(Stored items)
===============

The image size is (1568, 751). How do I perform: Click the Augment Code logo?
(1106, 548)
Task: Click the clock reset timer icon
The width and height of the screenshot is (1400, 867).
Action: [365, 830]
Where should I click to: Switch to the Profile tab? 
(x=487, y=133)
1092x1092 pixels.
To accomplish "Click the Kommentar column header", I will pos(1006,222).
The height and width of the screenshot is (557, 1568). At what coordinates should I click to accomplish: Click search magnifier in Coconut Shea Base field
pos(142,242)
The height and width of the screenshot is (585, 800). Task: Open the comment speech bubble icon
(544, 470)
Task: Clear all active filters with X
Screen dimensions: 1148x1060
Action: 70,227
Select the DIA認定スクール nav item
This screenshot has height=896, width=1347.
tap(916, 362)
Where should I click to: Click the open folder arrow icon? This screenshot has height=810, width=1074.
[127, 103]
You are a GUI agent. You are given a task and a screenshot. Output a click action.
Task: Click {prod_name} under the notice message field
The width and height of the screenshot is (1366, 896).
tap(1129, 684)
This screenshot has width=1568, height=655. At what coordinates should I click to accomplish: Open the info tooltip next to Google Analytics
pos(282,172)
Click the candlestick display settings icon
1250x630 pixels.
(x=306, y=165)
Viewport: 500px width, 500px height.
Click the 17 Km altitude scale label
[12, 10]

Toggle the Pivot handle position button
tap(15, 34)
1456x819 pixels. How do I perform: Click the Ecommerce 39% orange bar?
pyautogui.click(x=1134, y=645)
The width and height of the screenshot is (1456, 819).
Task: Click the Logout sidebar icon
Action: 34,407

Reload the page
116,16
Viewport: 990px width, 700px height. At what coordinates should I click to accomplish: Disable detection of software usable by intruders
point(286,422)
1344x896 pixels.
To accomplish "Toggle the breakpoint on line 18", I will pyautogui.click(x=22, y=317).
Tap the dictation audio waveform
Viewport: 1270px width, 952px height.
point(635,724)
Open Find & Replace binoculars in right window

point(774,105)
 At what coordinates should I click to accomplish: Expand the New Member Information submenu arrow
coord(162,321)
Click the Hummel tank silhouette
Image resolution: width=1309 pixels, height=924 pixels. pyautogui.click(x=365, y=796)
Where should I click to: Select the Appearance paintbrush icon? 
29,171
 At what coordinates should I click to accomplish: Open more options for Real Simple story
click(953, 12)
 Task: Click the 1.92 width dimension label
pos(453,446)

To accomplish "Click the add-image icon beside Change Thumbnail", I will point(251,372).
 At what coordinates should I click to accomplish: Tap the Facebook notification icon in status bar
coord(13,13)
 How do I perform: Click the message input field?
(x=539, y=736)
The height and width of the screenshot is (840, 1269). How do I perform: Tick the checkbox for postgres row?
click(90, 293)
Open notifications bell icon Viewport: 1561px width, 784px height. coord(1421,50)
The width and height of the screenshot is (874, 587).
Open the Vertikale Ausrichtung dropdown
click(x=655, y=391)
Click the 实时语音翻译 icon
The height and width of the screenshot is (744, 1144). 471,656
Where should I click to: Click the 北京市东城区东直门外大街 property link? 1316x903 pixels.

===============

Task to complete | Nothing in the data above may be skipped; repeat it all exactly.

Answer to this task |
The image size is (1568, 751). How do I perform: Click the Augment Code logo?
(1106, 548)
Task: Click the clock reset timer icon
The width and height of the screenshot is (1400, 867).
Action: [365, 830]
Where should I click to: Switch to the Profile tab? 
(x=487, y=133)
1092x1092 pixels.
To accomplish "Click the Kommentar column header", I will pos(1006,222).
The height and width of the screenshot is (557, 1568). At what coordinates should I click to accomplish: Click search magnifier in Coconut Shea Base field
pos(142,242)
The height and width of the screenshot is (585, 800). Task: Open the comment speech bubble icon
(544, 470)
Task: Clear all active filters with X
Screen dimensions: 1148x1060
Action: 70,227
Select the DIA認定スクール nav item
This screenshot has height=896, width=1347.
tap(916, 362)
Where should I click to: Click the open folder arrow icon? This screenshot has height=810, width=1074.
[127, 103]
You are a GUI agent. You are given a task and a screenshot. Output a click action.
Task: Click {prod_name} under the notice message field
The width and height of the screenshot is (1366, 896).
tap(1129, 684)
This screenshot has width=1568, height=655. At what coordinates should I click to accomplish: Open the info tooltip next to Google Analytics
pos(282,172)
Click the candlestick display settings icon
1250x630 pixels.
(x=306, y=165)
Viewport: 500px width, 500px height.
Click the 17 Km altitude scale label
[12, 10]

Toggle the Pivot handle position button
tap(15, 34)
1456x819 pixels. How do I perform: Click the Ecommerce 39% orange bar?
pyautogui.click(x=1134, y=645)
The width and height of the screenshot is (1456, 819).
Task: Click the Logout sidebar icon
Action: 34,407

Reload the page
116,16
Viewport: 990px width, 700px height. At what coordinates should I click to accomplish: Disable detection of software usable by intruders
point(286,422)
1344x896 pixels.
To accomplish "Toggle the breakpoint on line 18", I will pyautogui.click(x=22, y=317).
Tap the dictation audio waveform
Viewport: 1270px width, 952px height.
point(635,724)
Open Find & Replace binoculars in right window

point(774,105)
 At what coordinates should I click to accomplish: Expand the New Member Information submenu arrow
coord(162,321)
Click the Hummel tank silhouette
Image resolution: width=1309 pixels, height=924 pixels. pyautogui.click(x=365, y=796)
Where should I click to: Select the Appearance paintbrush icon? 
29,171
 At what coordinates should I click to accomplish: Open more options for Real Simple story
click(953, 12)
 Task: Click the 1.92 width dimension label
pos(453,446)

To accomplish "Click the add-image icon beside Change Thumbnail", I will point(251,372).
 At what coordinates should I click to accomplish: Tap the Facebook notification icon in status bar
coord(13,13)
 How do I perform: Click the message input field?
(x=539, y=736)
The height and width of the screenshot is (840, 1269). How do I perform: Tick the checkbox for postgres row?
click(90, 293)
Open notifications bell icon Viewport: 1561px width, 784px height. coord(1421,50)
The width and height of the screenshot is (874, 587).
Open the Vertikale Ausrichtung dropdown
click(x=655, y=391)
Click the 实时语音翻译 icon
The height and width of the screenshot is (744, 1144). 471,656
Where should I click to: Click the 北京市东城区东直门外大街 property link? 1316x903 pixels.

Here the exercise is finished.